An entrepreneur presents to The Circle of Aunts and Uncles in a member's backyard. (Photo courtesy of the CAU)
Author: To read Connie Aitcheson's article, please click here.
When Judy Wicks retired from running her restaurant, the White Dog Café, she wanted to find a way to help young, under-resourced entrepreneurs develop their own businesses. She had an idea but wasn’t sure it would work.
Like many other retired baby boomers, she had money, knowledge and time to offer young entrepreneurs. “How can I connect these two potentials?” she recalls asking. And crucially, how could she do so in a way that did not just create transactions, but built relationships and a sense of “co-creating the economy and the community that we all want to live in”?
At a party of retired friends, Wicks asked if they would be willing to join her in putting together a few thousand dollars to lend to young entrepreneurs. Immediately a few signed on and, in 2015, the Circle of Aunts and Uncles (CAU) was started.

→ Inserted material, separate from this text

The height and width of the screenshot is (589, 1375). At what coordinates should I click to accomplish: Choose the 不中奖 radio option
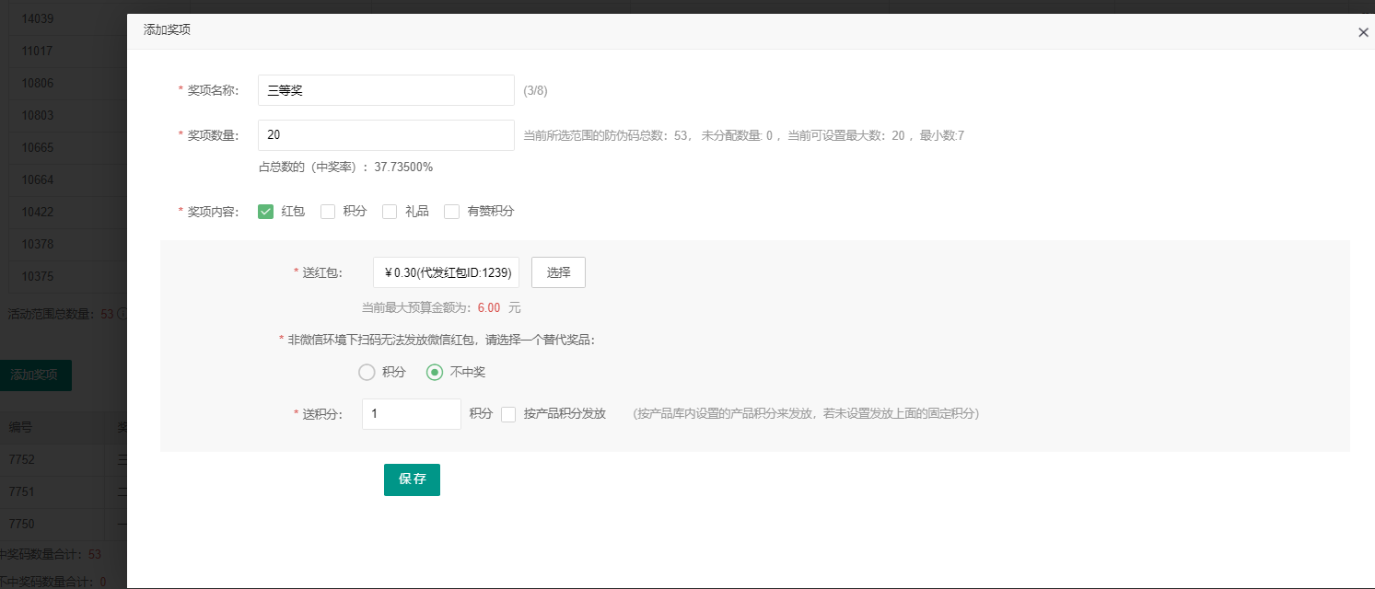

Based in Philadelphia, the CAU is now seven years old and includes 45 “aunts” and “uncles.” Together, they have loaned $358,000 to 26 local businesses, with some being repeated borrowers and others just receiving technical assistance. The organization’s loans go up to $15,000, though it offers up to $20,000 for repeated borrowers. Companies have to be in business for at least six months generating revenue, as the CAU doesn’t fund start-ups. The loans must be for a specific purpose and are for one to three years.